Sunna
plus support: Biffy Clyro - Hell is for Heroes
Manchester Hop & Grape
13 May 2001
review by Ruth
Hell is for heroes have the weight of expectation hanging on their shoulders - they comprise
of two ex-members of Symposium among others, and after the mixed reaction to the direction taken
by Hagop perhaps the lead singer's quiet and docile stage between-song banter is justified. Until
they rip into the set and start playing... At the time the vocals ressemble At The Drive-In's
skewed take on rock, or Crackout without the punk sensibilities, but they're not disinclined to
throw in a beaten up drum machine, or kick the technical tricks for straightforward riffage either.
Even without the cult following of previous fans, it isn't difficult to see the capability for same
charm that Symposium worked wrapping itself around hearts again.

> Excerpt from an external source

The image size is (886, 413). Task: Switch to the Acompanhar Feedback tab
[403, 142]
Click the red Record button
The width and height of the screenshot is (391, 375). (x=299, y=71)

Biffy Clyro don't so much start with a bang, but the wimper of an abandoned field mouse after it's
just been attacked by a rather bored cat. It's not until about four minutes into the first song that
most of the audience notices they've started, when the guitarist starts screaming into the mike like
his throat is on fire. Which was nice. It takes the audience a while to get used to the striking
contrasts between parts of Biffy Clyro's set; they're as adept at heartrending melancholy as at their
Kurt Cobain thrash hybrid - but by the end of recent single 27 they're hooked. Like the little girl
with the little curl, when they were soft they were very very soft. When they were loud, they were
fucking dynamite.
Last time we caught up with Sunna, it was at a psychadelic stoned late evening at the Roadhouse, most
of which I spent standing at the side taking photographs of the bassists extraordinarily long legs,
trying to avoid the fear. Quite an impressive feat for a band considering I was clean and sober at the
time. Tonight though, what was intangibly beyond the band's grasp last time, that quality which explains
why Sunna crossed the atlantic several times before their first album was out, lies firmly clenched in
their fists.
Maybe it's not so unexplainable why they're on Massive Attacks Melankolic label. Sunna deal with a dark
side of psychadelia, that paranoid neverworld where faces change under invsible lights and you're never
quite sure if your hands are your own. 'Grape' reaches into your heart and pulls your fragile side through
your defenses. And in that moment they lay into your body with abusive, head-pounding riffs, like the
crunching seduction of 'I'm Not Trading'. Place them between the paranoia of the Warp label, gothic
industrial and the catchy angst-friendly guitar talent of "nu-metal". They come to fuck with your mind
and your body. And liberate both in the same breath.